Hingga pada masa kampanye Presiden Jokowi tahun 2014, mereka mendapatkan sedikit harapan. Nawacita yang menjadi program pasangan Jokowi dan Jusuf Kalla menulis satu per satu 12 tragedi pelanggaran HAM berat. Tak lama setelah dilantik, harapan itu purna kala Jokowi melantik Wiranto menjadi Menkopolhukam. Pernah mereka bertemu langsung dengan Presiden Jokowi pada 31 Mei 2018, menyerahkan draf penyelidikan dan hanya kembali menerima janji.

Saya menghela napas panjang saat membaca langkah-langkah advokasi yang dilalui JSKK sejak 1998. Dari berkas 99/G/2020/PTUN-JKT dari PTUN Jakarta, saya melihat bahwa upaya dengan jalur hukum saja menghadapi banyak sekali tantangan. Apalagi jika diselesaikan secara non-yudisial?

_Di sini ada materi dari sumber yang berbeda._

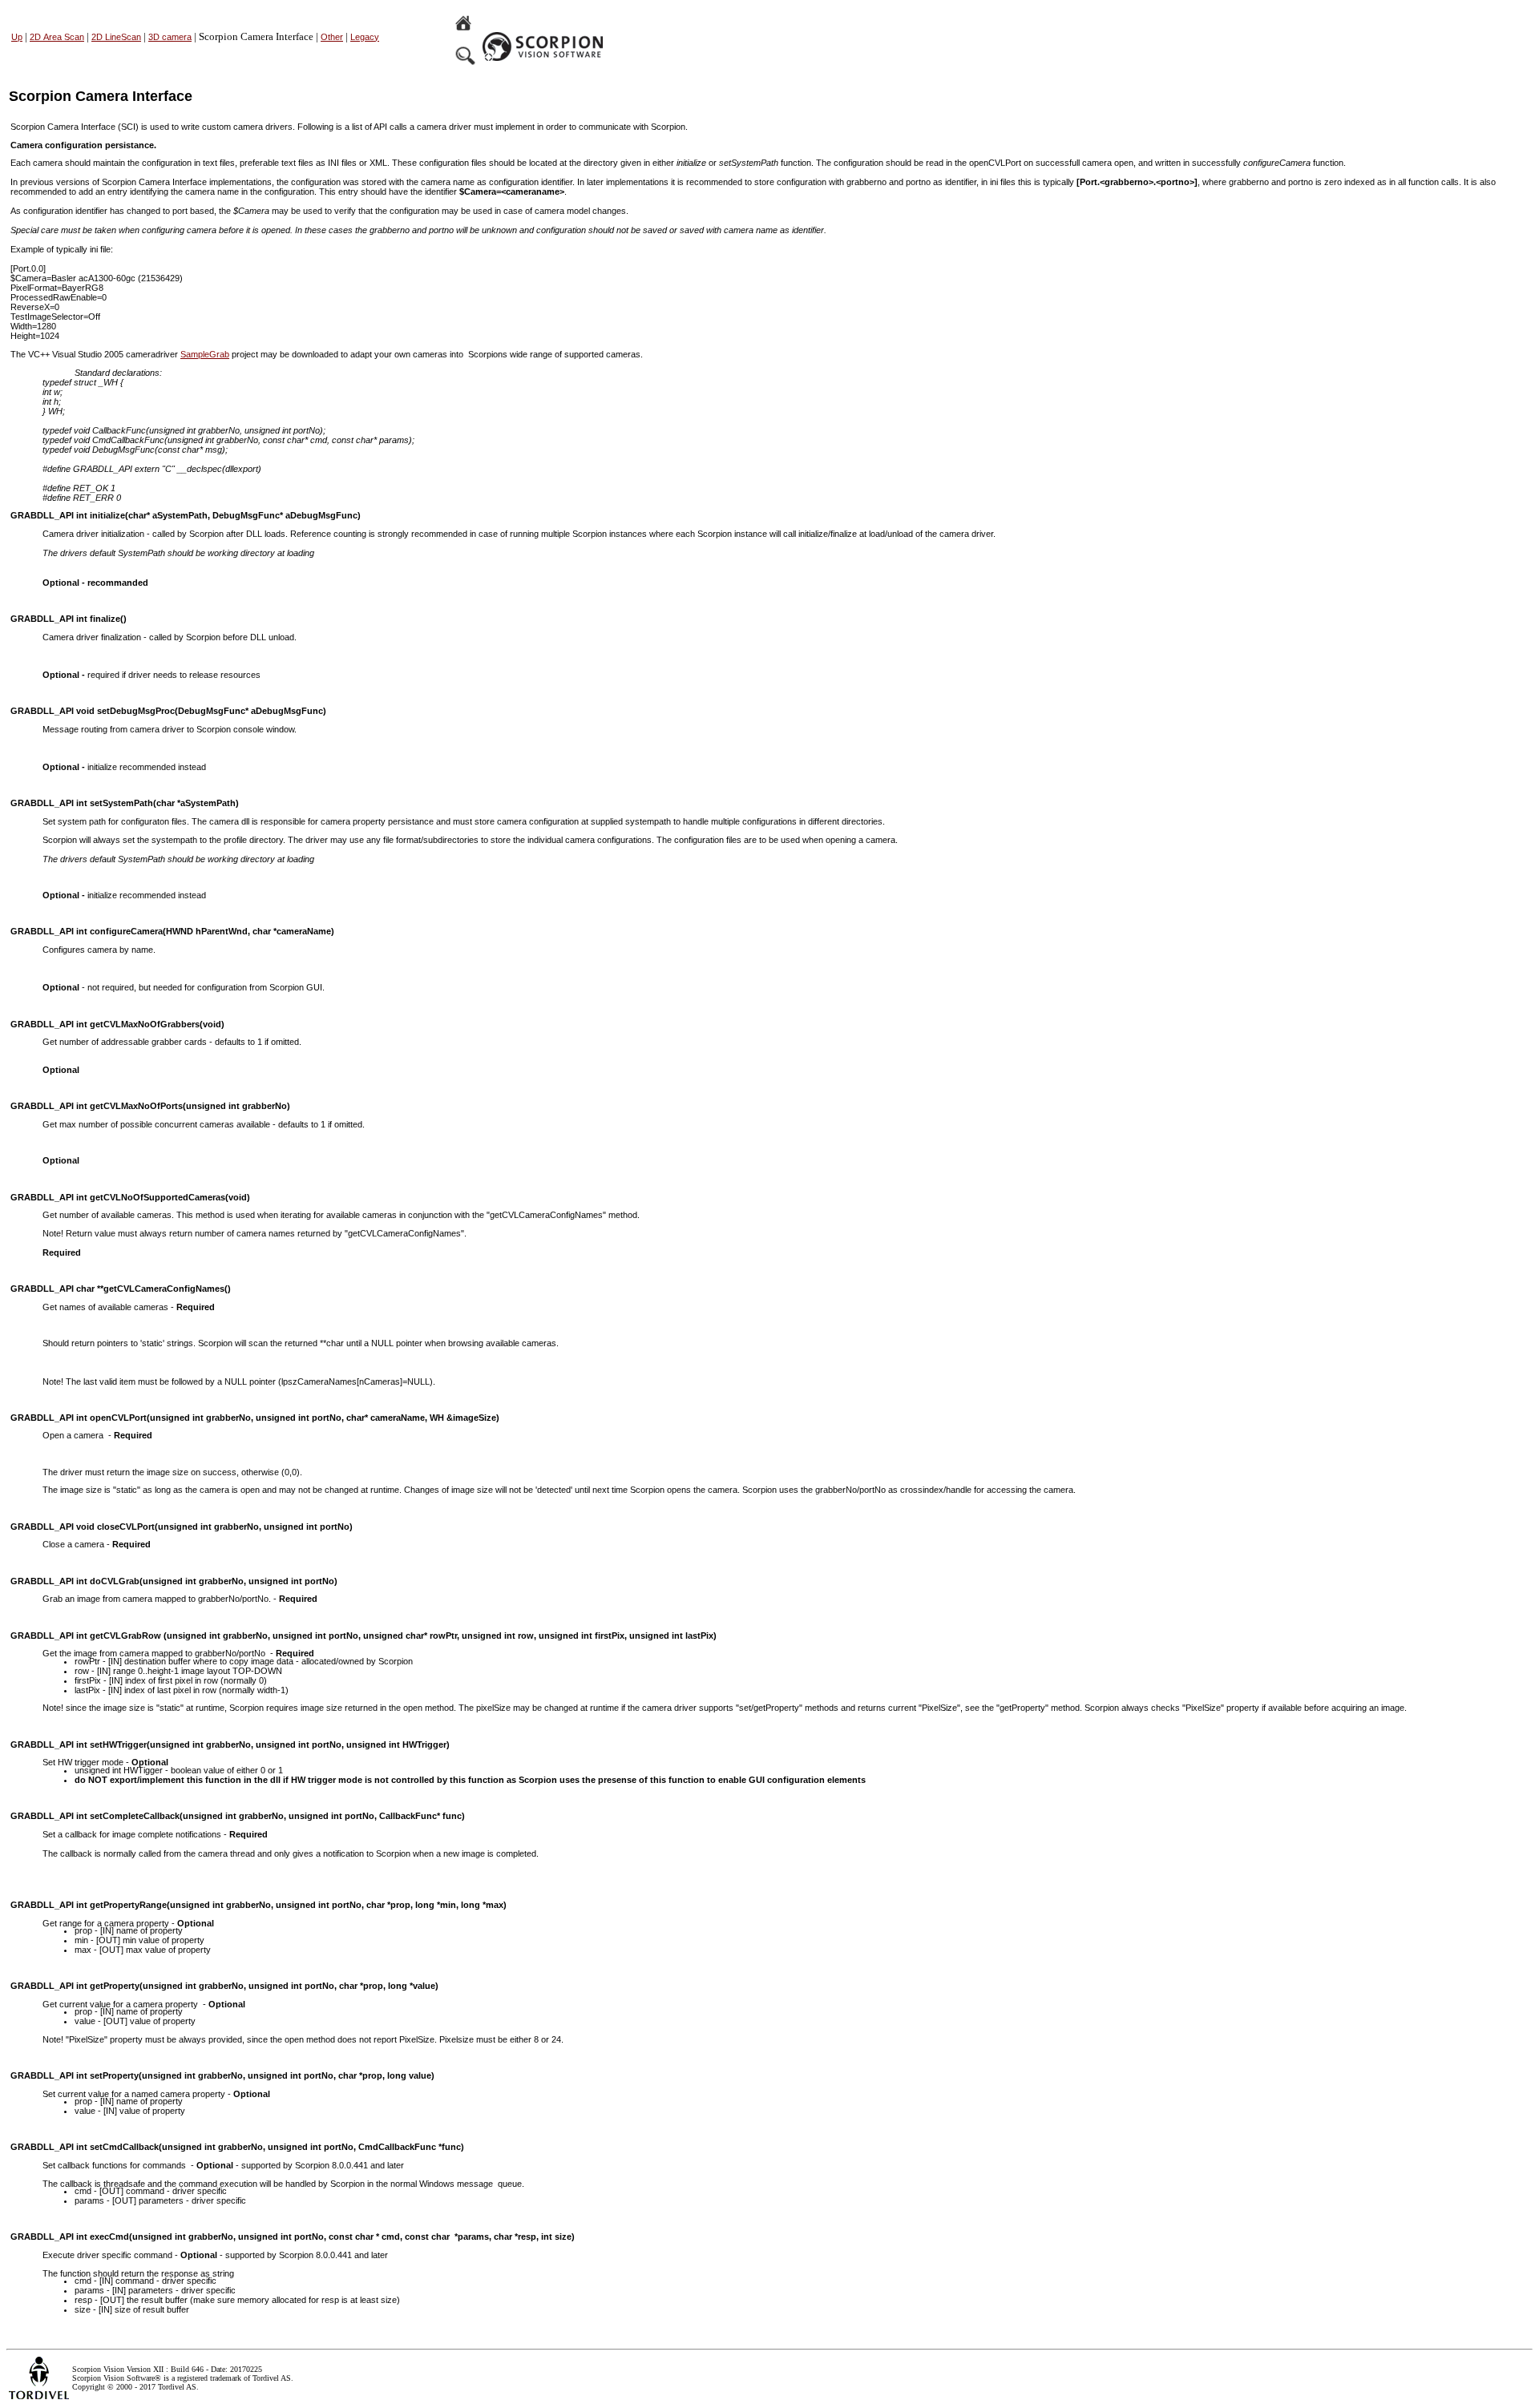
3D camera (170, 37)
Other (332, 37)
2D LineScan (116, 37)
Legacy (364, 37)
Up (16, 37)
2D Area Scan (57, 37)
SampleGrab (204, 354)
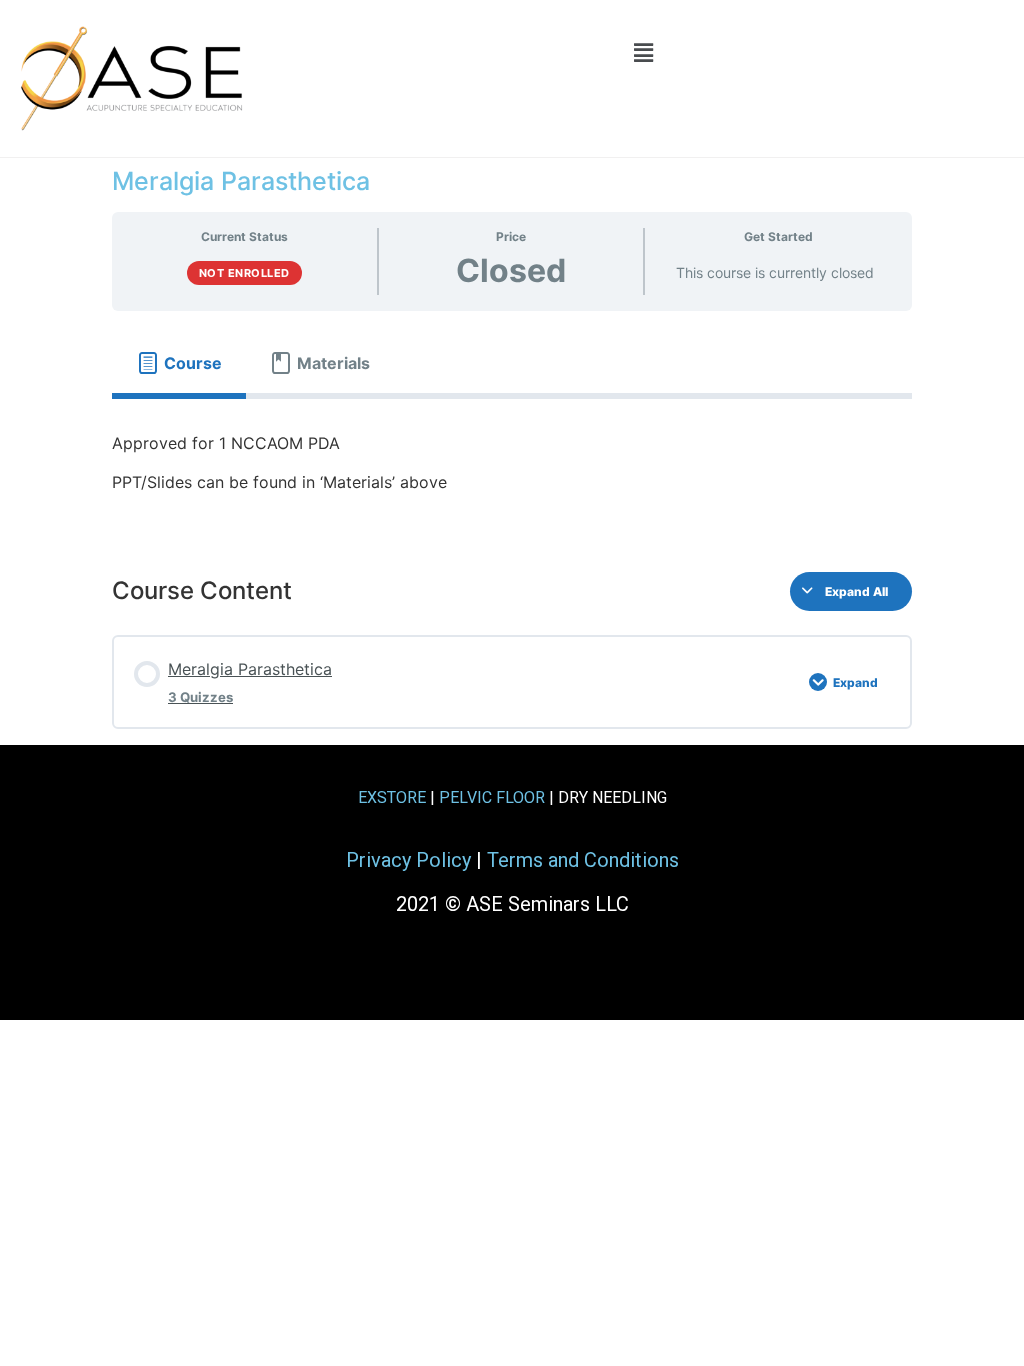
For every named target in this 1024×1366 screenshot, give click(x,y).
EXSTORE (392, 797)
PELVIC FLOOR (492, 797)
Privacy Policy (408, 860)
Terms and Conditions (583, 860)
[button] (643, 52)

Maka saya mengerti mengapa Sumarsih dan JSKK teguh menolak penyelesaian non-yudisial. Mulai dari Dewan Kerukunan, Tim Terpadu, santunan, dan lainnya. Pengadilan Ad-Hoc yang semestinya dibentuk oleh Kejaksaan Agung sejak 2007 tidak pernah ada. Ratusan surat terbuka oleh JSKK selalu mengulang permohonan ini. Namun biar ribuan kali diucapkan, suara mereka tak pernah menembus tembok Istana Negara.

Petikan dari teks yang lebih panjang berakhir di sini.